Оставив эти выкрики без внимания, Тесей сообщил Боргесу, что ныне он уже не является царём Афин. Его лишили власти, и государством теперь управляют его враги.

«Удача изменила мне, Боргес. Тебе нечего уже бояться меня».

Скиф улыбнулся:

«Может, и так, Тесей, но какое тебе дело до этих амазонок? Почему ты так пламенно выступаешь передо мной в их защиту? В чём причина? В любви к той, которая когда-то была твоей женой? Или всё проще — годы размягчили твоё сердце?»

Тесей указал на молодых вождей равнин.

«Для юношей, таких, как они, будущее видится безбрежной степью. Годы лежат перед ними как несчётные стадии, а горизонт так далёк, что, кажется, скакать до него нужно целую вечность. А вот для нас с тобой, увы, эта линия совсем близка. Может быть, тяжесть прожитых зим давит на нас, друг мой, пробуждая сочувствие к тем, чьи дни, как и наши, близятся к завершению».

Он указал на амазонский шлем в руках Боргеса.
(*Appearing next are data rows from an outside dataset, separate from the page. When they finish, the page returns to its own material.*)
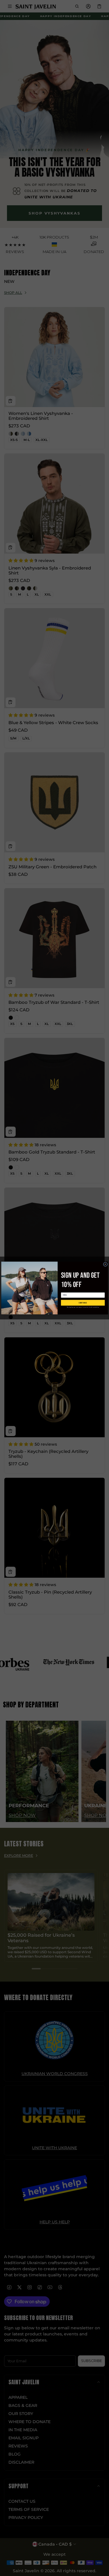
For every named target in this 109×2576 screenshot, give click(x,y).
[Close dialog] (105, 1264)
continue (82, 1302)
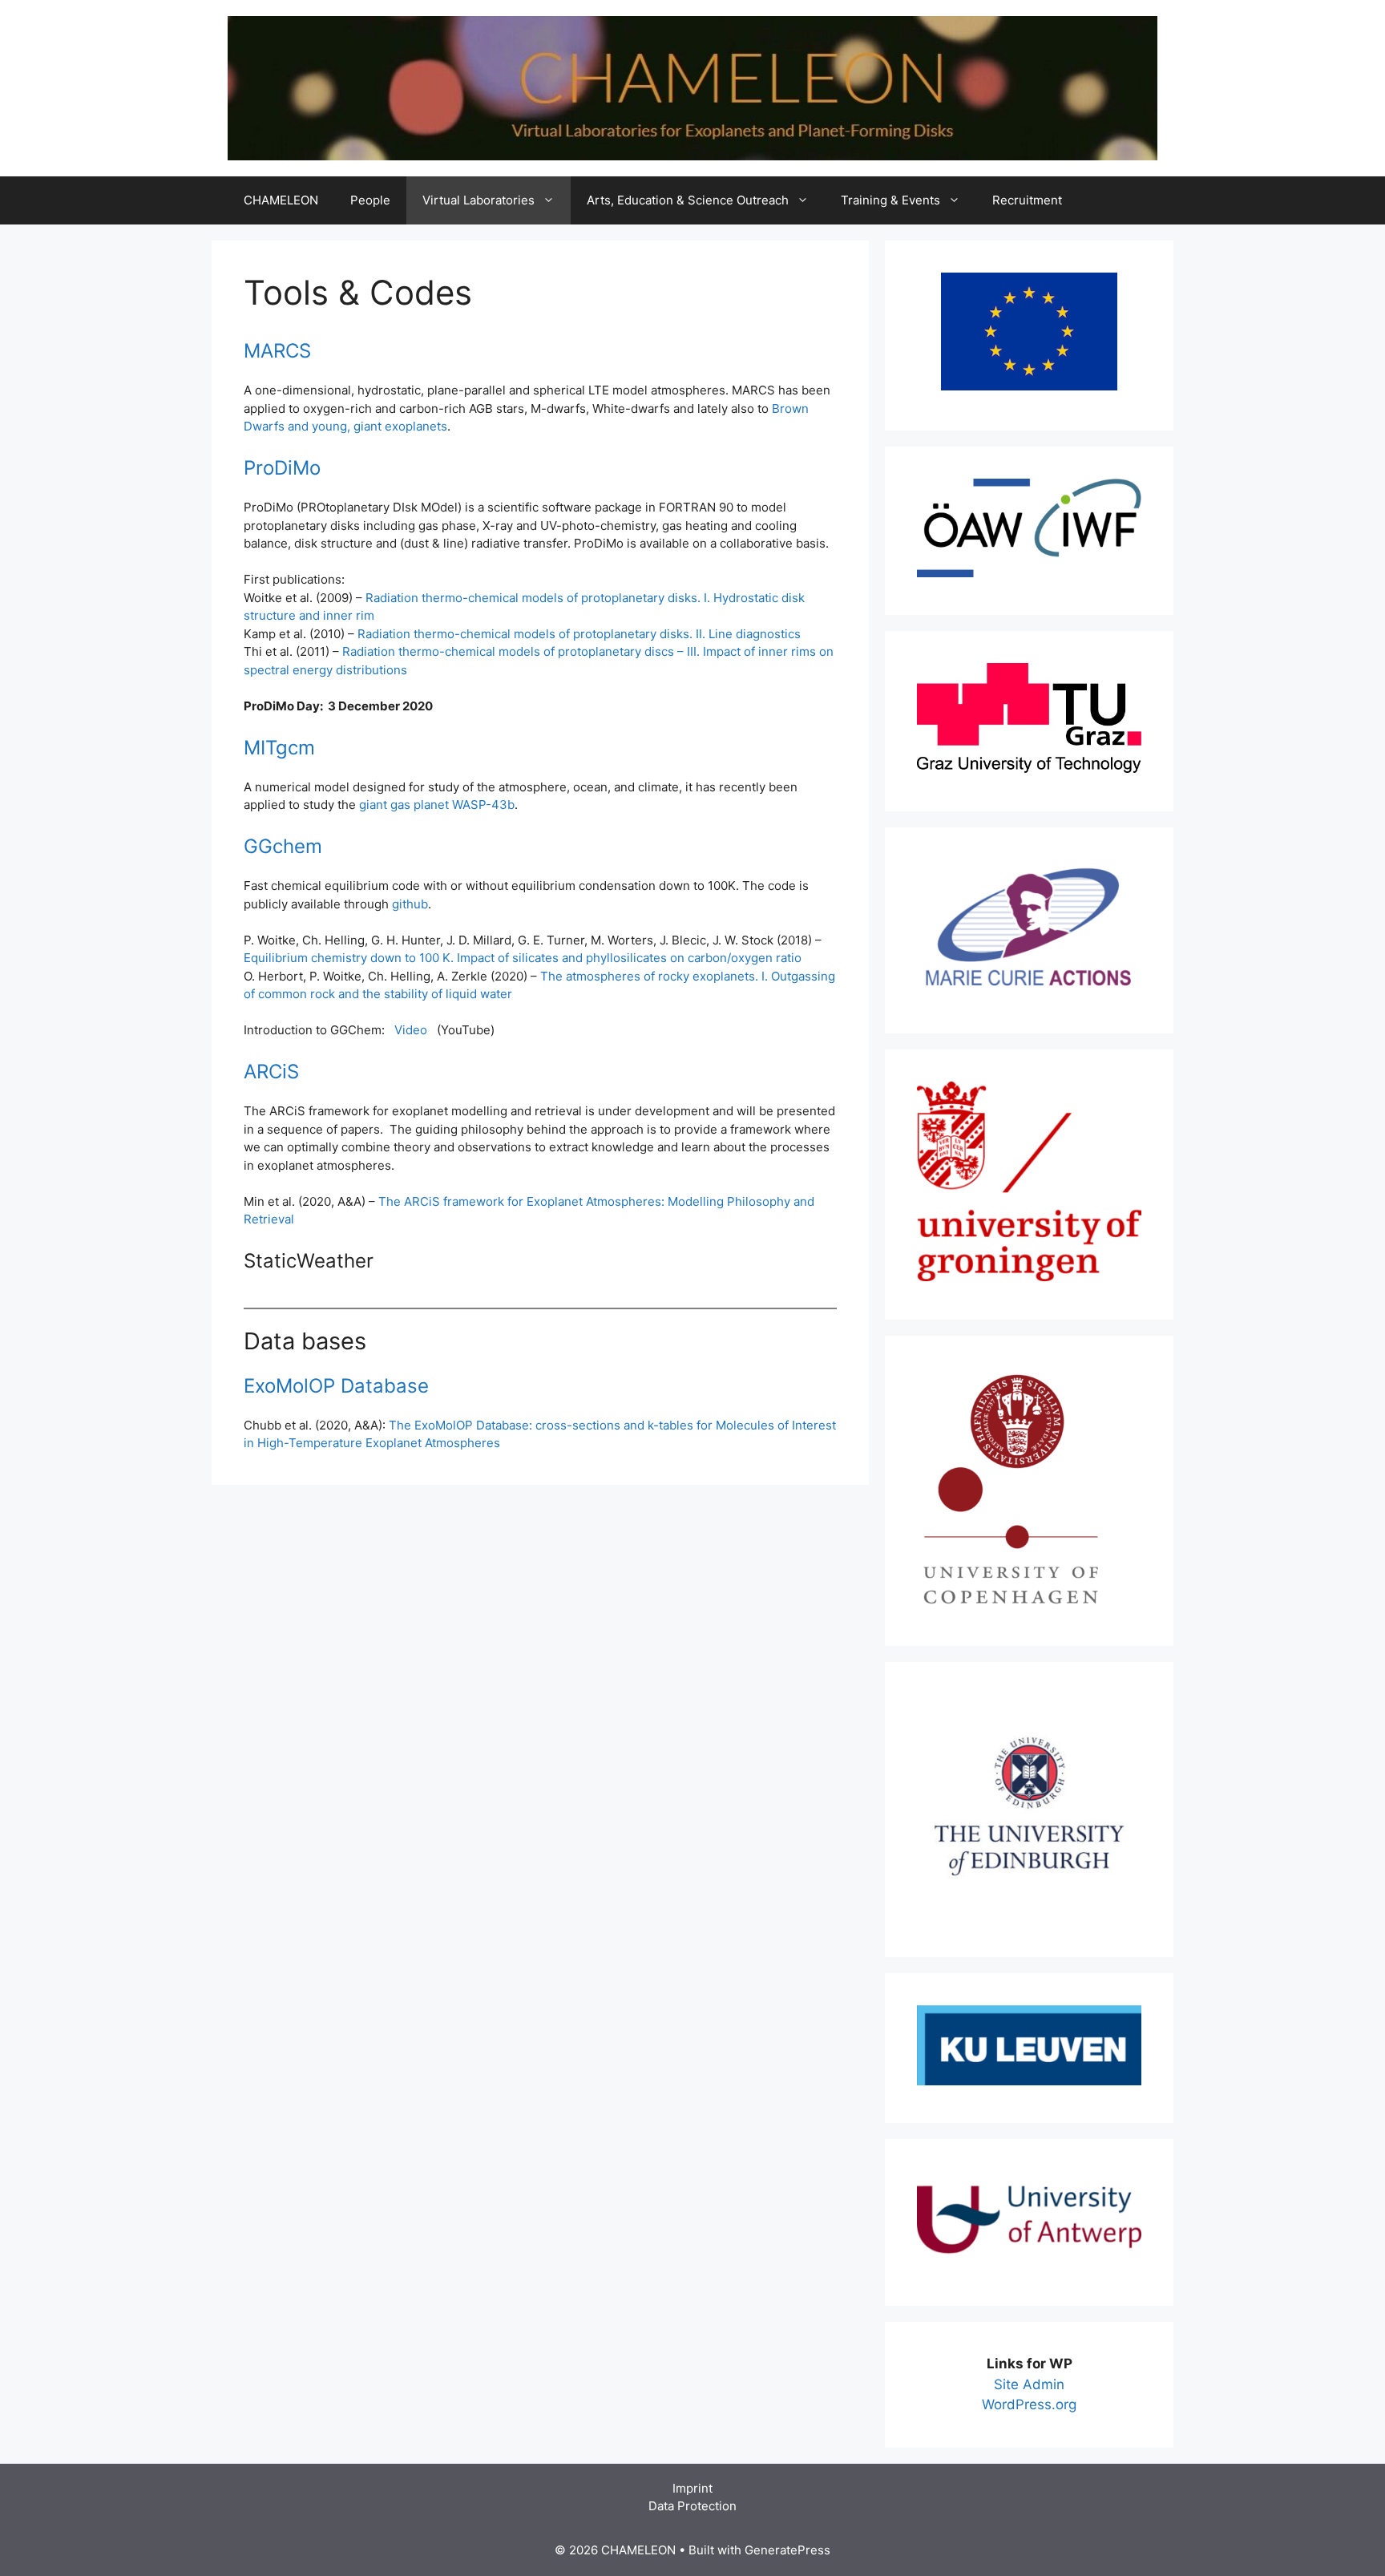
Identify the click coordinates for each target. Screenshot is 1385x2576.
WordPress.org (1029, 2404)
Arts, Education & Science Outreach (688, 200)
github (410, 904)
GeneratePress (787, 2550)
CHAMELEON (281, 200)
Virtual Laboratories (478, 200)
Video (410, 1029)
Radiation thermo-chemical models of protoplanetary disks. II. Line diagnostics (579, 633)
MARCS (277, 350)
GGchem (283, 846)
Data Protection (692, 2505)
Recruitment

«Как и наши народы, народ свободных женщин ведёт счёт векам своей истории. Но в то время, как наши народы будут продолжать жить и процветать даже после нашего с тобой ухода, тал Кирте ждут увядание, упадок и исчезновение».

И вновь молодые вожди разразились недовольными возгласами. Однако старый Боргес не удостоил их и взгляда. Всё его внимание было приковано к Тесею.

«Ну что ж, — промолвил владыка степей, — мы с тобой можем заключить сделку. Если придём к соглашению, я прослежу за тем, чтобы ни одному молодому удальцу не пришло в голову его нарушить. Я дам амазонкам уйти, отзову высланную мною погоню и не позволю никому снарядить новую. Я не стану мешать великой Элевтере и пришедшим с ней воительницам, да помогут им боги соединиться за Вратами Бурь с остатками своего племени. Но если я отрекусь от моей мести, Тесей, то и ты в ответ должен будешь кое от чего отказаться».

Наш царь ждал.

Боргес заговорил снова:

«Ты должен пообещать, что никогда не вернёшься в Афины».

На сей раз возмутились не степные молодцы, а афиняне:

«Что такое Афины без Тесея? Что Тесей без Афин?»

Вождь скифов дождался, когда стихнут протестующие возгласы, и продолжил:

«Я боюсь тебя, Тесей, я боюсь твоего города. Ты во главе Афин и Афины с тобой во главе являете собой постоянный источник тревоги. Поэтому мы не можем допустить твоего возвращения. Ступай, куда пожелаешь. Можешь, если угодно, остаться у нас: тебе окажут все подобающие царю и герою почести, и ты до конца своих дней не будешь ни в чём знать нужды. Но никогда не возвращайся на родину. Если то, что ты сказал мне, правда и твои соотечественники действительно лишили тебя трона, ты вполне можешь дать мне такое обещание. Я откажусь от моей мести, если ты откажешься от возвращения домой».

Маэс и Панасагор яростно запротестовали:

«Почему ты слушаешь этого пирата? Почему его слово, а не наше должно решить судьбу этих женщин?»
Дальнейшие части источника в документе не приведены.